→ PAGE EXCERPT
--- begin ---

09 Can One Value Have Multiple Owners

09 Ownership: Can A Value Have Multiple Owners? #

Hello, I’m Chen Tian.

The single ownership rule introduced earlier can satisfy our memory allocation and use requirements in most scenarios, and the Rust borrow checker can perform static checking during compilation, without affecting runtime efficiency.

However, there are always exceptions to rules. How should we handle some special cases in daily work?

  • In a directed acyclic graph (DAG), a node may be pointed to by two or more nodes. How should this be expressed in the ownership model?
  • What should we do if multiple threads need to access the same shared memory?

We know that these problems are encountered only during program execution. During compilation, the static checks of ownership cannot handle them. Therefore, for better flexibility, Rust provides dynamic checks during runtime to meet the needs of special scenarios.

This is also the approach Rust takes to handle many problems: At compile time, handle most uses to ensure safety and efficiency; at runtime, handle scenarios that cannot be processed at compile time, sacrificing a bit of efficiency for flexibility. This approach is also reflected in static and dynamic dispatch and is well worth learning from.

So how does Rust perform dynamic checks at runtime? And how do dynamic checks at runtime align with static checks during compilation?

Rust’s answer is to use reference-counting smart pointers: Rc (Reference counter) and Arc (Atomic reference counter). It should be noted that Arc is not the same as the ARC (Automatic Reference Counting) found in ObjC/Swift, though they solve problems similarly through reference counting.

Rc #

Let’s look at Rc first. For some data structure T, we can create a reference count Rc, allowing it to have multiple owners. Rc places the corresponding data structure on the heap. As we mentioned in the second lecture, the heap is the only area where dynamically created data can be used everywhere.

use std::rc::Rc;
fn main() {    
  let a = Rc::new(1);
}

Afterwards, if you want to create more owners for the data, you can achieve this through clone().

Cloning an Rc structure does not copy its internal data; it only increases the reference count. And when an Rc structure leaves scope and is dropped, it just decreases the reference count until it reaches zero, at which point the corresponding memory is truly cleared.

use std::rc::Rc;
fn main() {
    let a = Rc::new(1);
    let b = a.clone();
    let c = a.clone();
}

In the code above, we created three Rc instances: a, b, and c. They all point to the same data on the heap, meaning the data on the heap now has three shared owners. When this code ends, c drops first, decreasing the reference count to 2, then b drops, and finally a drops, reducing the count to zero, and the memory on the heap is freed.

You might wonder why we created multiple owners of the same memory, but the compiler doesn’t complain about ownership conflicts?

Look closely at this code: First, a is the owner of Rc::new(1), which is certain; then b and c each call a.clone(), each getting a new Rc, so from the compiler’s perspective, a, b, and c each own one Rc. If you find the description a bit confusing, take a look at the implementation of Rc’s clone() function (source code):

fn clone(&self) -> Rc<T> {
    // Increase reference count
    self.inner().inc_strong();
    // Create a new Rc structure with self.ptr
    Self::from_inner(self.ptr)
}

So, Rc’s clone() does exactly what we said before: it does not copy the actual data, but merely increases the reference count.

--- end ---

→ SOURCE DATA
--- begin ---

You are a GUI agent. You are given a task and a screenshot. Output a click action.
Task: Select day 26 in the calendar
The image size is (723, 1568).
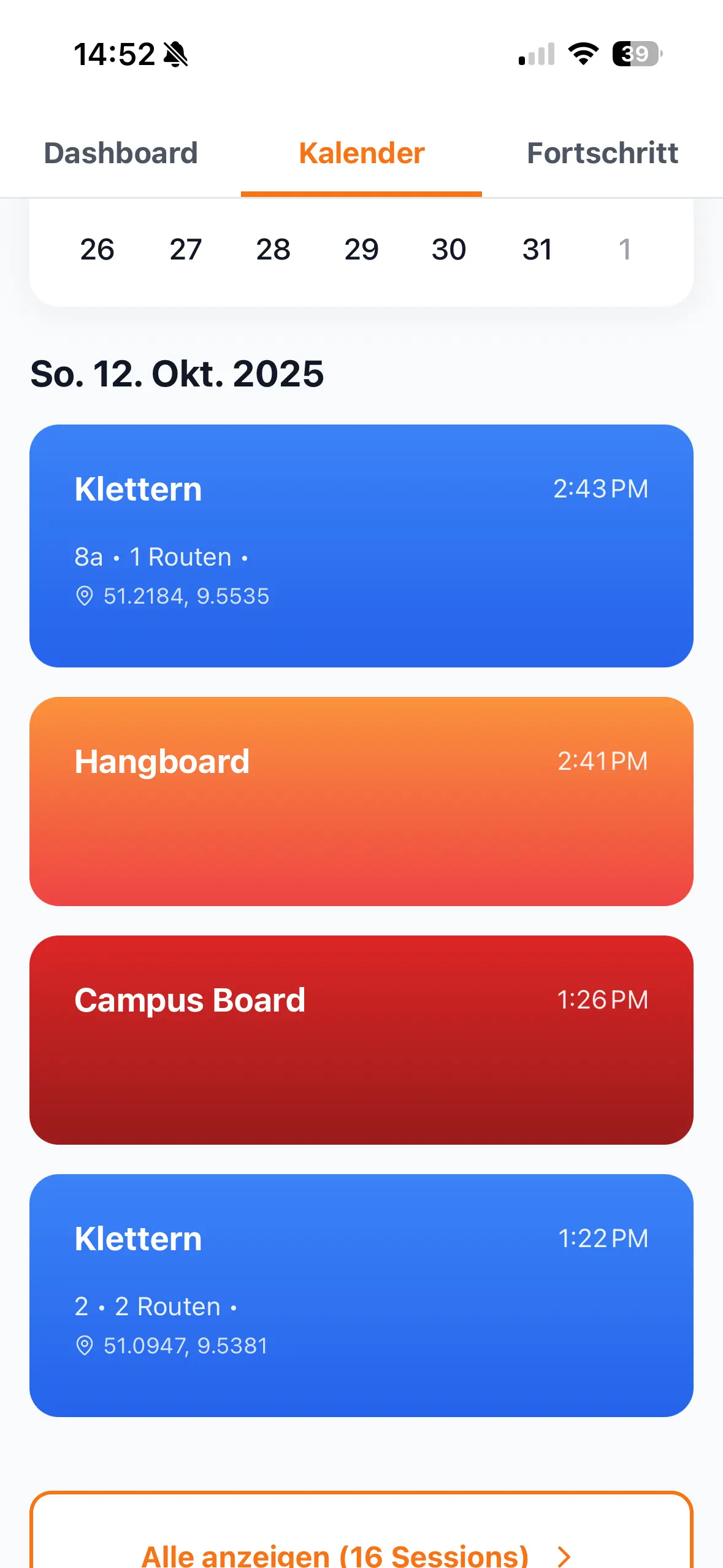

--- end ---

→ EXERCISE REQUIREMENTS
In the Rust ownership article above, reproduce word for word everything from "The single ownership" down to "the ownership model?".

→ FINAL RESULT
The single ownership rule introduced earlier can satisfy our memory allocation and use requirements in most scenarios, and the Rust borrow checker can perform static checking during compilation, without affecting runtime efficiency.

However, there are always exceptions to rules. How should we handle some special cases in daily work?

  • In a directed acyclic graph (DAG), a node may be pointed to by two or more nodes. How should this be expressed in the ownership model?